Lyre-leaf Sage (Salvia lyrata) This low growing perennial is nearly evergreen in Central Texas gardens. The foliage is green with purple veining, and the pale lavender flowers will repeat from spring to fall if the spent flowers are cut off regularly. Self sows readily, but plants are easy to pull if needed. Thrives on more water than most Sages and will grow in sun or shade.
Obedient Plant (Physostegia virginiana) Spreading by runners and growing from 2-4 feet high, this deciduous perennial bears pink to purple flowers from August until hard frost. Cut back to the ground once foliage is damaged by cold. There is also a spring blooming variety P. augustifolia which blooms from May through July.
Penstemon Sage (Salvia penstemonoides) This evergreen perennial sage grows to 3-4 feet high, and keeps a small rosette of foliage through the winter. The purplish-red flowers are borne from June-October, and the foliage is aromatic. Not easy to find as plants in the trade, but can be grown easily from seed.
Perennial Hibiscus (Hibiscus moscheutos x hybrida) These hybrids of the native hibiscus grow rapidly each year to 4-5 tall and wide. Huge flowers repeat from early summer to frost. Available cultivars are “Flare’, ‘Lady Baltimore’, and ‘Southern Belle’. Cut back to 3” once hard frost damages the foliage.
Purple Coneflower (Echinacea purpurea) Both the lavender native and hybrids in many colors are now available. Plants in bloom rise to 3 or more feet high but only 1 ½ feet wide. The blooms are daisy-like with drooping petals and are borne from April through September. Dead-head to increase repeat bloom, and cut back to 3” after frost.
Salvia ‘Indigo Spires’ (Salvia farinacea hybrid) Perennial killed back to near the ground each winter, it grows rapidly in spring to 4-5 feet high and even wider. Do not crowd it and it will give almost continuous bloom with deep blue/purple flowers from spring until frost. Foliage is aromatic. Responds well to cutting back by 1/3 to ½ in mid-summer.

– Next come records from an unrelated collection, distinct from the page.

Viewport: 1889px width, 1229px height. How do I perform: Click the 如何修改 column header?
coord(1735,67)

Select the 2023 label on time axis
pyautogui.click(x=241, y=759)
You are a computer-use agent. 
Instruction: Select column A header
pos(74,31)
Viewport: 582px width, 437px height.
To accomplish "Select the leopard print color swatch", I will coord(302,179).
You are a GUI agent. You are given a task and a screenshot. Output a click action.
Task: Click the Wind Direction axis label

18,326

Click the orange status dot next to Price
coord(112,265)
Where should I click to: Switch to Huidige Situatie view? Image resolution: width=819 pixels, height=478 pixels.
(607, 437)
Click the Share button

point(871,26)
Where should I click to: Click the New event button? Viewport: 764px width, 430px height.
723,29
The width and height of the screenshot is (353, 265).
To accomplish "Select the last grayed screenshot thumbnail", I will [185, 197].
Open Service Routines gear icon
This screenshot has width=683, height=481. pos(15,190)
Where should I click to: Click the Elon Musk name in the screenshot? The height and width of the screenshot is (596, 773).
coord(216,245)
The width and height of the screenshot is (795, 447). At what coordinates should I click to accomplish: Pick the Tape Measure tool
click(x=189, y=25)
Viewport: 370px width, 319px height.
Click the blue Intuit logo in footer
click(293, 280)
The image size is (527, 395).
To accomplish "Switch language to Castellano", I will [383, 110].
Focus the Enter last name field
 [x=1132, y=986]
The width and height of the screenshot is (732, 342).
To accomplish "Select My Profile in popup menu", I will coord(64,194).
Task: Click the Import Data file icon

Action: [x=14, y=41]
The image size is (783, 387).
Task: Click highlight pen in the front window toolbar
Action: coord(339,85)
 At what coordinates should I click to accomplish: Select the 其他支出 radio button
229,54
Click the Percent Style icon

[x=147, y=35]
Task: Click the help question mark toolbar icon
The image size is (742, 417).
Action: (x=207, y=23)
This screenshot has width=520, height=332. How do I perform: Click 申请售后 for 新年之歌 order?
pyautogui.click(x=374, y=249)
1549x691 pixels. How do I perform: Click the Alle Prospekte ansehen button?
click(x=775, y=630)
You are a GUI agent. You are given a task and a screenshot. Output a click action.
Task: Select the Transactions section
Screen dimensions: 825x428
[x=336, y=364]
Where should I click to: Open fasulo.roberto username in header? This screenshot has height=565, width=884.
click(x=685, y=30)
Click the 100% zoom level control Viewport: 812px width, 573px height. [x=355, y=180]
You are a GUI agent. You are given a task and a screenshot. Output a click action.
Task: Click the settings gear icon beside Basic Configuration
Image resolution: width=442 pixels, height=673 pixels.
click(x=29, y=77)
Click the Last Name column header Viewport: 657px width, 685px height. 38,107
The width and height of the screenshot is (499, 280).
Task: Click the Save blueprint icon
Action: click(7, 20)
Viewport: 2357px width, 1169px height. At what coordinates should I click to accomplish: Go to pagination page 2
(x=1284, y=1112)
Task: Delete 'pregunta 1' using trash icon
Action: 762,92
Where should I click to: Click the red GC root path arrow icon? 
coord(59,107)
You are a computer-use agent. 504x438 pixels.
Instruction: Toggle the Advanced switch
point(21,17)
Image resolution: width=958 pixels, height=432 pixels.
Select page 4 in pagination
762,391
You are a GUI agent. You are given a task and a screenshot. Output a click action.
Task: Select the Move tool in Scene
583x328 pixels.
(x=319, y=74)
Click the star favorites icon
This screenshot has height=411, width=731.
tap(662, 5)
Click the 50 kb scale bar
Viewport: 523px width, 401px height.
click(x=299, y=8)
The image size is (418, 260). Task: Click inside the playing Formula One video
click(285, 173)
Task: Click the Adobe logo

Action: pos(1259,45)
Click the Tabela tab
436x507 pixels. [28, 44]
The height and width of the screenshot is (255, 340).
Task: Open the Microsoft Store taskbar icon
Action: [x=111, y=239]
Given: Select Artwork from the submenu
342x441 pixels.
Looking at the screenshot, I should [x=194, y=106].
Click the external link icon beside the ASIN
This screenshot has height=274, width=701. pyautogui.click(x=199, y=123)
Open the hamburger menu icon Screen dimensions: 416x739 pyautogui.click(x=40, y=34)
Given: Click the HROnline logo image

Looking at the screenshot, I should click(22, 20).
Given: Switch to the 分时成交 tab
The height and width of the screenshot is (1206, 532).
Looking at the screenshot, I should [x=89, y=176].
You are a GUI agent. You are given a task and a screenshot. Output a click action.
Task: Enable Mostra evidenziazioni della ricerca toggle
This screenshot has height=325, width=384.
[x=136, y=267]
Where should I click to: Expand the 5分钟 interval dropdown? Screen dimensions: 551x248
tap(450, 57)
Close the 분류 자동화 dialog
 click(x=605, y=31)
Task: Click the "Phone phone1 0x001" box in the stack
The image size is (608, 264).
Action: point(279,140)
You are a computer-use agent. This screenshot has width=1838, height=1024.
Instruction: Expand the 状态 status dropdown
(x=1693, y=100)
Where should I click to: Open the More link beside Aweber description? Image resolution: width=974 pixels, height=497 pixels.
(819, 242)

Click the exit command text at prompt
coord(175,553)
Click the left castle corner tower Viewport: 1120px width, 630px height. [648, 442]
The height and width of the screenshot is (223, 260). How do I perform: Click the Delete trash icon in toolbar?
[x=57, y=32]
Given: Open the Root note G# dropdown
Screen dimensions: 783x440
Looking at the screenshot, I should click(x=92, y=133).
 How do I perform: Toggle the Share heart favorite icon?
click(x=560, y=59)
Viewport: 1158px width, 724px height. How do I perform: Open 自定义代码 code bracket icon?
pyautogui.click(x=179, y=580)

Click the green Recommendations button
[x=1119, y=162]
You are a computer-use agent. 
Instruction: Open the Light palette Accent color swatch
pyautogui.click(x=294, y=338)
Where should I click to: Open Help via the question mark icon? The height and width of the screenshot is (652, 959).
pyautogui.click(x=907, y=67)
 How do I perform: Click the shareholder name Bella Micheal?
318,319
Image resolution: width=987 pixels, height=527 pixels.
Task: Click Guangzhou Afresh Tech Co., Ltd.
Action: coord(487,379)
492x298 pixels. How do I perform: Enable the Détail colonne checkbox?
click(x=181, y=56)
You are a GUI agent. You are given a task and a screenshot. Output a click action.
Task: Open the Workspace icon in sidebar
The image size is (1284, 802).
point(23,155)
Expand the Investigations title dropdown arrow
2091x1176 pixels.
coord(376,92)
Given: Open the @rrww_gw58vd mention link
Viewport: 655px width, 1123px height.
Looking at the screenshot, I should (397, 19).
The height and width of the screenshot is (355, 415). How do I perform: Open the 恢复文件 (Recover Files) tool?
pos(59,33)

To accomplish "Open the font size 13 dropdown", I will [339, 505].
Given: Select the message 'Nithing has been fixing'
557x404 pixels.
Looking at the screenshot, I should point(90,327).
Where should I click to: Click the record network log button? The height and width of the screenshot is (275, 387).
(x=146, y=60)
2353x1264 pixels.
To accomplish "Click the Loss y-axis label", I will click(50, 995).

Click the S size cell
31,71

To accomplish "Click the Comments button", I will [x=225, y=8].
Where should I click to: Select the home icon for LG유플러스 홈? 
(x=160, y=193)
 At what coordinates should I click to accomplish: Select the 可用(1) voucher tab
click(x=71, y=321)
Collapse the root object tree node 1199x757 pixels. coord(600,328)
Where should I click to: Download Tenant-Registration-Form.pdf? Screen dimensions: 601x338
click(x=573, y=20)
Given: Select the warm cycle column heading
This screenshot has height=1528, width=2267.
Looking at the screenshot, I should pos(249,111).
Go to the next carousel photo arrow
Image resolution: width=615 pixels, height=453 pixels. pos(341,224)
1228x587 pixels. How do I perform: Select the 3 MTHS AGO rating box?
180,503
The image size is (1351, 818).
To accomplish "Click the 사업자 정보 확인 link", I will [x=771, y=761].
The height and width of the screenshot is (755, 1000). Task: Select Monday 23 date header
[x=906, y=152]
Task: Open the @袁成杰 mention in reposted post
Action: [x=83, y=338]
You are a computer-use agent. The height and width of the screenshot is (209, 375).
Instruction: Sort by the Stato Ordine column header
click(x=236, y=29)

Skeleton-leaf Golden Eye (Viguiera stenoloba) A semi-evergreen shrubby plant, it grows to 3-4 feet high and wider. The yellow daisy-like flowers are borne from June-October. Needs good drainage and very little water.
Spiderwort (Tradescantia species) There are a variety of related species that are native to Texas. Flowers grow in part shade, some go dormant in summer, and flowers in pink, blue, and purple are borne from spring to fall.
Texas Betony (Stachys coccinea) A semi-evergreen perennial growing to 1 ½ feet tall and 2-3 feet wide. The coral-red flowers are borne almost constantly from March-October, with heaviest show in spring. The grey-green foliage is aromatic. Hummingbird magnet.
Turk’s Cap (Malvaviscus arboreus) This perennial grows rapidly to 4-6’ tall each year after being killed to the ground by frost most winters. It bears red (white or pink hybrids are now available) turban shaped flowers from late spring until fall. Small fruits are also relished by wildlife, and hummingbirds and butterflies are attracted to the colorful blooms.
Yarrow (Achillea millefolium and hybrids) This evergreen perennial grows from 1-2 feet high and spreads to as much as 3 feet wide. The ferny grey-green foliage is aromatic, and flowers are white, or hybrids are available in many colors of pink, red, and blends. The flat clusters of bloom are borne from April- September.
Zexmenia (Wedelia texana) A semi-evergreen perennial growing to 2 ½ feet tall and as wide. The golden yellow flowers are in bloom from May-November. Requires well drained and dry soil to thrive.
American/Texas Wisteria (Wisteria frutescens) A deciduous vine growing 25-30 feet and bearing pale purple 1” long flowers with a nice fragrance. Not as aggressive as the Asian species. Flowers in spring and intermittently thereafter. In Texas, the Dam B cultivar has blue flowers in racemes and flowers late May to June and sporadically throughout the summer and fall. A cultivar called Nivea has white flowers.
Balsam Gourd (Ibervillea lindheimeri) This deciduous perennial vine is a member of the Cucumber family. The yellow blooms are present from April-September, and are followed by a 1-2” globular fruits. The fruits are green-striped when young and mature to a bright red globular “gourd”. It grows well in part-shade, but sets more fruit in a sunnier location. Climbs by tendrils to 6-10 feet.
Coral Honeysuckle (Lonicera sempervirens) This semi-evergreen climber to 20 feet carries its long tubular-shaped orange-red flowers from March-June. Heaviest bloom is in spring, intermittent thereafter. Red berries follow the flowers and are relished by birds. Hummingbirds are drawn to the vibrant flowers. There is a yellow cultivar available, as well.
Passionflower (Passiflora incarnata) A very aggressive vine growing rapidly to 15-30 feet. The intricate flowers in pink, blue, or purple are borne intermittently from April-September. A fleshy yellow fruit follows the bloom. Foliage is food for a variety of butterfly larvae/caterpillars.
Purple Clematis/Purple Leatherflower (Clematis pitcher) A mannerly climber to 10 feet, the delicate-looking purple pendant urn-shaped flowers are borne from May-September. Require moist soil and in nature found at woodlands edge. Delicate vines need support and die to the ground in winter.
Scarlet Clematis (Clematis texensis) A delicate climber from 6-9 feet, the urn-shaped red flowers are in bloom from March-July, and occasionally until first frost. Feathery seed heads follow the flowers. Does best in half-sun and should be cut back to the ground in winter, as it blooms on new wood.
Trumpet Creeper/Trumpet Vine (Campsis radicans) An aggressive deciduous climber to 25-35 feet, this vine bears orange-red flowers from June-September. Give it room to climb, and avoid contact with the sap which can irritate skin and mucous membranes. There are hybrids like ‘Madame Galen’ and ‘Georgia’ with larger blooms. C. radicans ‘Flava’ has yellow blooms.